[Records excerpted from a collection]

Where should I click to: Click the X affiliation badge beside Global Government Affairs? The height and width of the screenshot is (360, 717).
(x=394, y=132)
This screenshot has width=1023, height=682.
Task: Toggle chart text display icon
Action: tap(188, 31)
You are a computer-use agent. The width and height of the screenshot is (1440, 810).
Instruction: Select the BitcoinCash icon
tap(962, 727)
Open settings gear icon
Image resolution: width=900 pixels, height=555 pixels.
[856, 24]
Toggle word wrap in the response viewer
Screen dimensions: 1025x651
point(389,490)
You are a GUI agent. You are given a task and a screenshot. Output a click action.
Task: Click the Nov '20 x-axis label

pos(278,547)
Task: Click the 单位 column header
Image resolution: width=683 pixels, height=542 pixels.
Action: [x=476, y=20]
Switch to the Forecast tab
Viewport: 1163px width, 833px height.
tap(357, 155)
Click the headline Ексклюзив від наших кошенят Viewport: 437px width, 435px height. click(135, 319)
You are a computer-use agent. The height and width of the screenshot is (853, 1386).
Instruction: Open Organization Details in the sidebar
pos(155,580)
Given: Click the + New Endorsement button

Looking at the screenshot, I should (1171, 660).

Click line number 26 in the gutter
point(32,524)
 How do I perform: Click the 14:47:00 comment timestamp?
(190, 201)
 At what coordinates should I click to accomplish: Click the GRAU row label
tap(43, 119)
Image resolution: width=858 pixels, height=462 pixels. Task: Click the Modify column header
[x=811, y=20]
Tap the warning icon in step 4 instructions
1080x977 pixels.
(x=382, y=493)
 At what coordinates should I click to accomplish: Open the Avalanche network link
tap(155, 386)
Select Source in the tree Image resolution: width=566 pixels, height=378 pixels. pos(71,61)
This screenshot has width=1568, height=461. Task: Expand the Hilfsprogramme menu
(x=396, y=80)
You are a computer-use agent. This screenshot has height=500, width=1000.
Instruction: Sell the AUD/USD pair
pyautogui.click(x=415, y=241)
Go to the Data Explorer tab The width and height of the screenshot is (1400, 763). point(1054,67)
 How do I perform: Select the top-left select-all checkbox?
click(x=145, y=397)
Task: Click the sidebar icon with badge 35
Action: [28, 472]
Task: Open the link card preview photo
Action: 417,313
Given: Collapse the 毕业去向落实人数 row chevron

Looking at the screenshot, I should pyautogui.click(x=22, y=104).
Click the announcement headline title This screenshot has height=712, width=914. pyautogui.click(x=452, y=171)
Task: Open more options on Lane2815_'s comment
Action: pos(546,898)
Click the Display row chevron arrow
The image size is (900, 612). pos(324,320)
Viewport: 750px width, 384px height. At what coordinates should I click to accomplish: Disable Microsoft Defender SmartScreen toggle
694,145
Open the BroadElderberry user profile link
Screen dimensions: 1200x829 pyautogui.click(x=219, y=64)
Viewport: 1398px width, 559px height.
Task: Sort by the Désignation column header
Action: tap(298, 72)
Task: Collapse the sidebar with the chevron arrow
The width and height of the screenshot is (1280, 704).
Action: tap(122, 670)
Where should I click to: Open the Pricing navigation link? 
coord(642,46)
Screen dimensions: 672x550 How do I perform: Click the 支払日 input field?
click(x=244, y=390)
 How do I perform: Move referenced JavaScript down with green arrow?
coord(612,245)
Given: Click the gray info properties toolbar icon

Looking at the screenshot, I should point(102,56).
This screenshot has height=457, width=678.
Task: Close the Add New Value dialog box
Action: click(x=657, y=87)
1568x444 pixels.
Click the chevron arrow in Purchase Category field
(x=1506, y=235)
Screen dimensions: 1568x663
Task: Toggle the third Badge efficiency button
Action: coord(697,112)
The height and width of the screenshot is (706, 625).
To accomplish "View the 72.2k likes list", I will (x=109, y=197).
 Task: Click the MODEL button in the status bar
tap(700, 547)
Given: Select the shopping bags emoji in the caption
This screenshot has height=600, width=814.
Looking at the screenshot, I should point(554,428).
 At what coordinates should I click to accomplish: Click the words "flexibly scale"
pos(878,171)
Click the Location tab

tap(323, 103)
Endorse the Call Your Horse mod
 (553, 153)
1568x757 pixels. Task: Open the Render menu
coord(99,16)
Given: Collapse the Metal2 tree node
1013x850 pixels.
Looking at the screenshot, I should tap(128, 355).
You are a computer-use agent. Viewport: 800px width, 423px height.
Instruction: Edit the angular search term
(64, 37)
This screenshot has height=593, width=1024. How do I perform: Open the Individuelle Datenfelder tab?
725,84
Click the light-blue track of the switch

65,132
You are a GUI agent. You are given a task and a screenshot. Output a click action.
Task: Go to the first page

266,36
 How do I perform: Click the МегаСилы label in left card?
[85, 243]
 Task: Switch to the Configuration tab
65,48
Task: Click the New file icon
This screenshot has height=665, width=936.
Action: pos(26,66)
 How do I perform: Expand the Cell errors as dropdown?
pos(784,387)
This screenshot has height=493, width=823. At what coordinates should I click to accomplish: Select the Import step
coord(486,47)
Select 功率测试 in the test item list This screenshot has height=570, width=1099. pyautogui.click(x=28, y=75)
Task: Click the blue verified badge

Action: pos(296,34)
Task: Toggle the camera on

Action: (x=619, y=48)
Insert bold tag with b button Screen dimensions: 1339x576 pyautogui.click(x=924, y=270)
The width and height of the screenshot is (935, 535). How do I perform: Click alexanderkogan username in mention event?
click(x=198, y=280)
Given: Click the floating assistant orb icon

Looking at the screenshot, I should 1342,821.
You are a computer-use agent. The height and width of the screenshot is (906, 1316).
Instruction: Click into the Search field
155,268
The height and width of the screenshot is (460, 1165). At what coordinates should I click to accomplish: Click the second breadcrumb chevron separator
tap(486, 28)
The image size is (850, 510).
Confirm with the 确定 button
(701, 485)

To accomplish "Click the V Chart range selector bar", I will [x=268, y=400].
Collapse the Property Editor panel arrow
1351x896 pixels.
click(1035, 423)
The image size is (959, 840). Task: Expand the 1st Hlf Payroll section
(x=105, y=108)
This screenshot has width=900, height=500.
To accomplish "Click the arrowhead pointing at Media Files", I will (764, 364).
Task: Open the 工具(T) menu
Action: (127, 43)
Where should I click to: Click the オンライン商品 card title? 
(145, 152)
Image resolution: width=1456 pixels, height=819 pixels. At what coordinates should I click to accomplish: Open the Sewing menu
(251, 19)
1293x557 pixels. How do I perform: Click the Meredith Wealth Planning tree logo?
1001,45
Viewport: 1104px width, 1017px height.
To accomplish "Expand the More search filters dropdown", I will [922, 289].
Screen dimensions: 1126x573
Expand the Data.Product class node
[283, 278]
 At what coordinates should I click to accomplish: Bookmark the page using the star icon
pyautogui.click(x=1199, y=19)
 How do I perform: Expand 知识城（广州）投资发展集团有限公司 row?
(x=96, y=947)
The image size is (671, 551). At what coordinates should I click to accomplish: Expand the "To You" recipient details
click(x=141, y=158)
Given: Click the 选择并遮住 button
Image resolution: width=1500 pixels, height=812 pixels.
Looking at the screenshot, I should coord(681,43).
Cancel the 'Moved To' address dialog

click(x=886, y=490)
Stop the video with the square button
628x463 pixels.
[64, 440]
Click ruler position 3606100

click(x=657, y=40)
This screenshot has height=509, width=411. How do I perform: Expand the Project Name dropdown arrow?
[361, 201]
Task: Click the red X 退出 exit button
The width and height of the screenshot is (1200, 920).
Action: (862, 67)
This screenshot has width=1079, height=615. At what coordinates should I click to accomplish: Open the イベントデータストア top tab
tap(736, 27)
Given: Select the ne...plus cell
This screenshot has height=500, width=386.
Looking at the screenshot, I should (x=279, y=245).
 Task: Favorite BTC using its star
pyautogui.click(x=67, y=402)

» **Requirement**
Starting with the line with "The width and height of the screenshot is (935, 535)." above and going on through the line with "This screenshot has width=900, height=500.", transcribe every line exactly, both ends included, and add nothing.

» **Written answer**
The width and height of the screenshot is (935, 535). How do I perform: Click alexanderkogan username in mention event?
click(x=198, y=280)
Given: Click the floating assistant orb icon

Looking at the screenshot, I should 1342,821.
You are a computer-use agent. The height and width of the screenshot is (906, 1316).
Instruction: Click into the Search field
155,268
The height and width of the screenshot is (460, 1165). At what coordinates should I click to accomplish: Click the second breadcrumb chevron separator
tap(486, 28)
The image size is (850, 510).
Confirm with the 确定 button
(701, 485)

To accomplish "Click the V Chart range selector bar", I will [x=268, y=400].
Collapse the Property Editor panel arrow
1351x896 pixels.
click(1035, 423)
The image size is (959, 840). Task: Expand the 1st Hlf Payroll section
(x=105, y=108)
This screenshot has width=900, height=500.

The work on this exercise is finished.